**Provided entries**
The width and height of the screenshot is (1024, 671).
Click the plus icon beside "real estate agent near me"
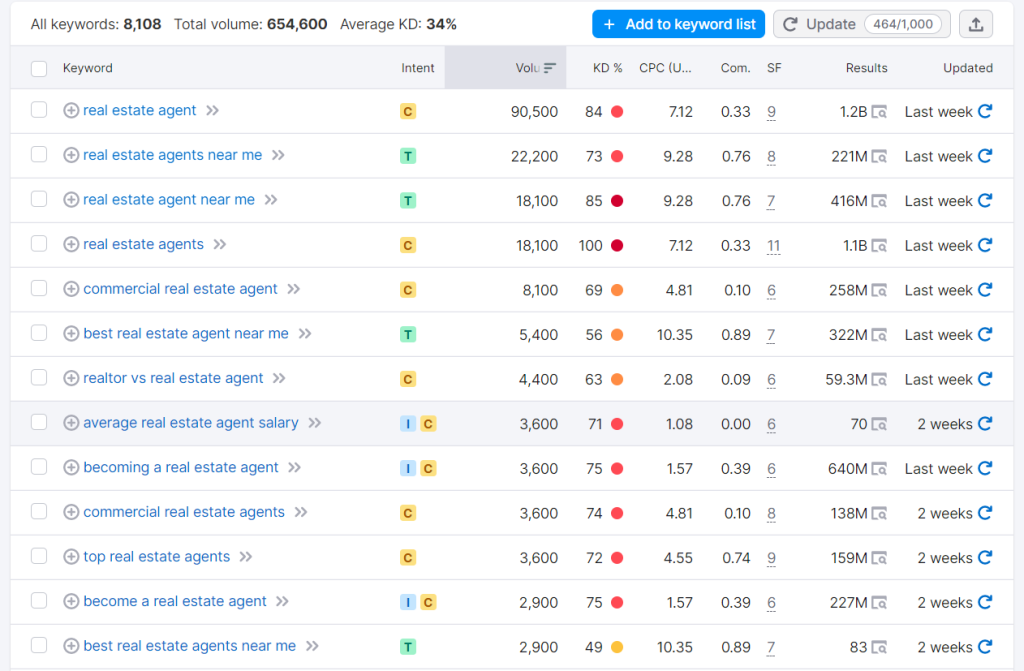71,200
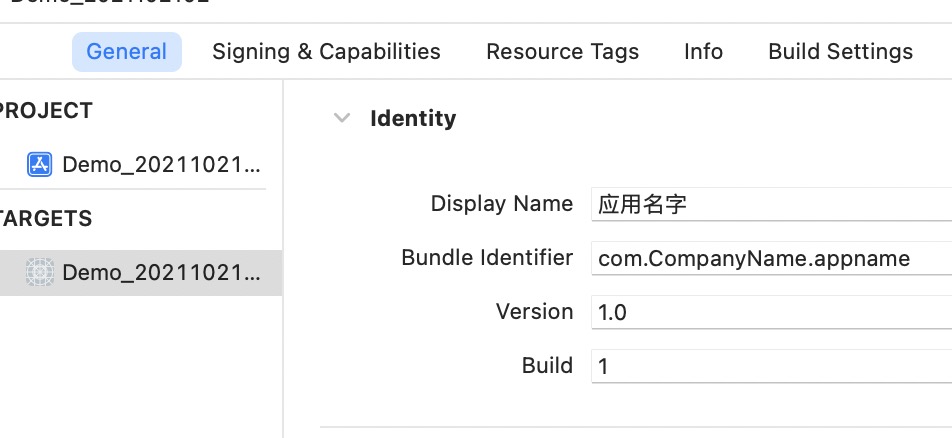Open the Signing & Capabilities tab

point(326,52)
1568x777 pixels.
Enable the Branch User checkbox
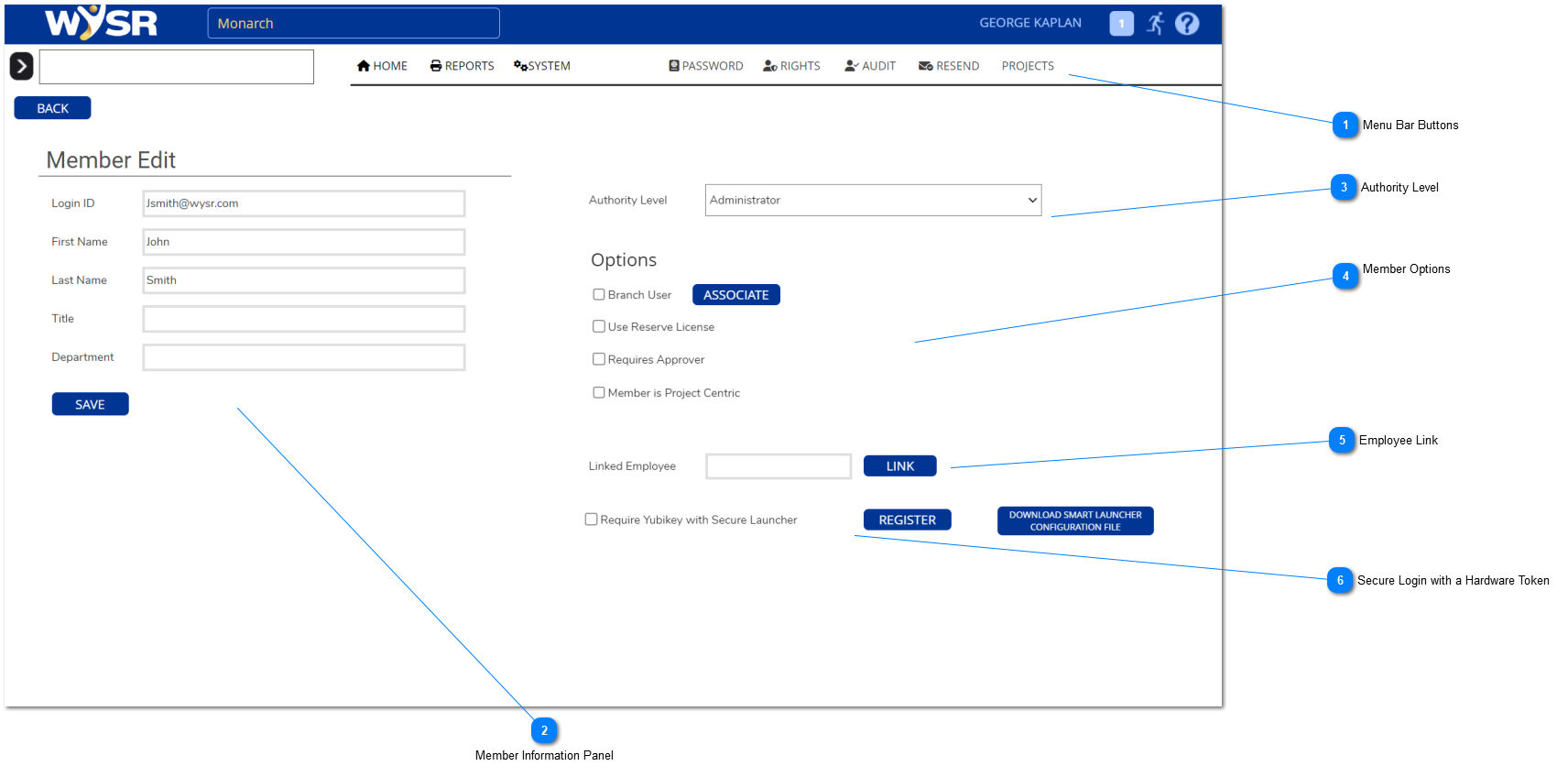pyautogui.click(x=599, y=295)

**Exercise goal**
Edit the entries above by swapping every "plus icon" for "add button", keeping everything else the same, and omit the pictures from your output.

**Result for this exercise**
The width and height of the screenshot is (1024, 671).
Click the add button beside "real estate agent near me"
71,200
Open the Signing & Capabilities tab

point(326,52)
1568x777 pixels.
Enable the Branch User checkbox
pyautogui.click(x=599, y=295)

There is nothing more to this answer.